During ZDT’s 18-month pilot, FANUC deployed the platform on 7,000 robots in 38 automotive factories across six countries. To date, it has detected and prevented 72 component failures. Keep in mind that in the automotive industry, one minute of plant downtime can cost a manufacturer $20,000 on high-profit vehicles.
“When a factory goes down, you can’t produce a vehicle and you can’t make up that lost production,” says Joe Gazzarato, director of engineering at FANUC America. He estimates that the pilot program already has saved manufacturers hundreds of millions of dollars. FANUC plans to roll out ZDT to automotive customers by year’s end and to general industry mid-2017.
Sensor makers also are following suit. Electronic test tool and software manufacturer Fluke Corp. has introduced a condition monitoring platform comprising portable wireless sensors, a data gateway, and software that measures voltage, current, power and temperature.
The scalable system delivers continuous data and alarms to prevent equipment downtime without the need to install permanent sensors, retrofit equipment or provide specialized training. By capturing a complete data log of measurements, the Fluke Condition Monitoring platform allows technicians to measure the history of equipment performance before, during and after an event.
Proceed with Caution
For all of their advantages, internet-connected sensors can present some drawbacks. Parker’s Shannon advises that industrial companies making their foray into the IIoT start slowly with collecting and analyzing data.
“If I’m taking data on temperature once a second, that’s a whole lot of data that means a whole lot of nothing,” he says. Reviewing temperature data once an hour, however, will create a more realistic picture of how ambient temperature affects a process.
Shannon suggests identifying simple thresholds, then reviewing long-term trending of the data to find broader patterns. “As your metrics become robust over time, you can start becoming genuinely predictive.”

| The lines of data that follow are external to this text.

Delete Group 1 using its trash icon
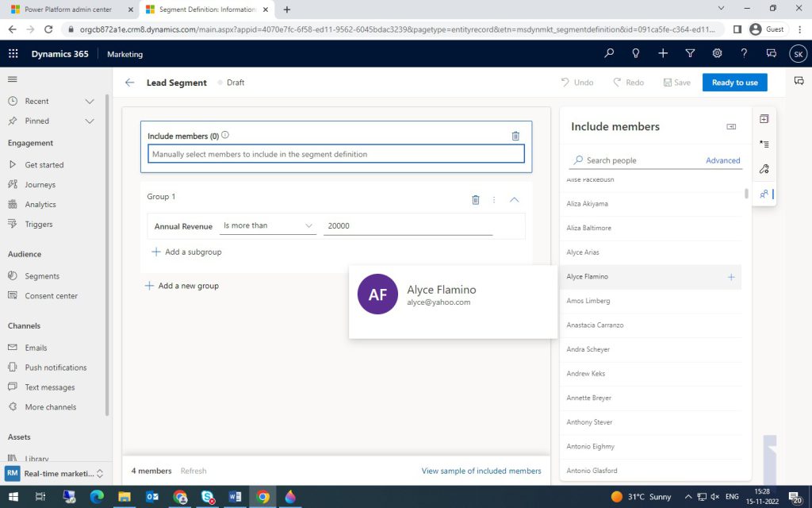Viewport: 812px width, 508px height. (475, 200)
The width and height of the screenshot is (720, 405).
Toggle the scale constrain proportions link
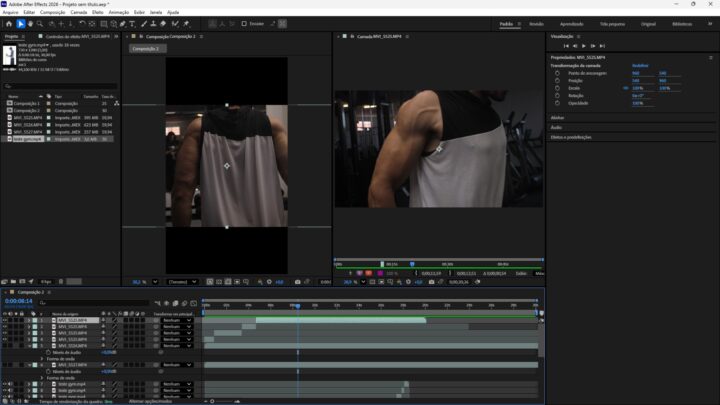[x=625, y=88]
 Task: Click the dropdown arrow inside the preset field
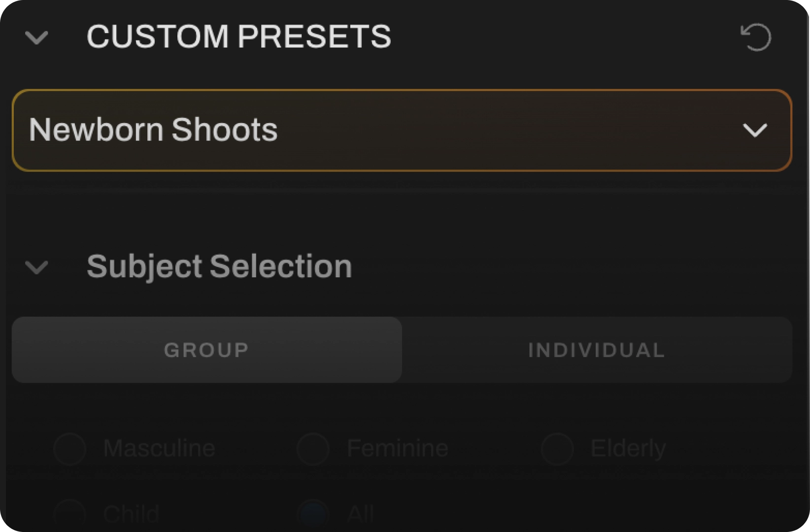tap(754, 130)
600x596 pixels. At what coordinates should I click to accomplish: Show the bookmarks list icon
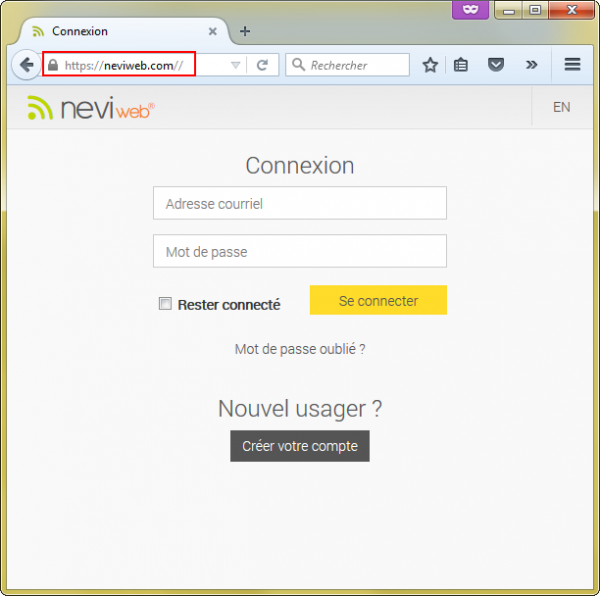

On the flipside, many new machines feature sensors with more capabilities than are being deployed. Deloitte’s Michalik sees a number of suppliers “putting in sensors with the understanding they will be used in the future versus being used today.”
Indeed, the quest for the Holy Grail of the fully connected factory is in the early stages. Industrial facilities might have a new machine being monitored by the supplier right next to a piece of legacy equipment with limited sensor capabilities.
“Bringing together these different technologies, different generations of machines and different access points to analyze information and make it useful is going to take years,” Michalik says.
Cost represents another challenge. Although the price of sensors continues to drop, “if you have to buy a lot of them, the cost, especially to install and test, can be large,” says IIC’s Mellor.
As with any business system connected to the Internet, more IIoT-enabled sensors mean more access points for hackers to exploit. The October 2016 distributed denial of service (DDoS) attack that brought down major websites revealed the extent of cyber vulnerabilities when it exploited unsecured consumer IoT devices.
Above all, installing sensors is futile without an overall IIoT strategy to analyze and act upon the collected data. Mellor suggests running experiments, or “testbeds,” to find out what works and what doesn’t. Companies also need a way “to centralize gathering that information so that other projects can learn from those testbeds,” he says.
To benefit from the full potential of sensors and their role in the IIoT, industrial organizations will need to shift from “a wholly competitive culture to one that enables partnering on a large scale,” Mellor says.
And instead of big bets, “you’ll need to make many smaller bets and be prepared to run with the ones that succeed.”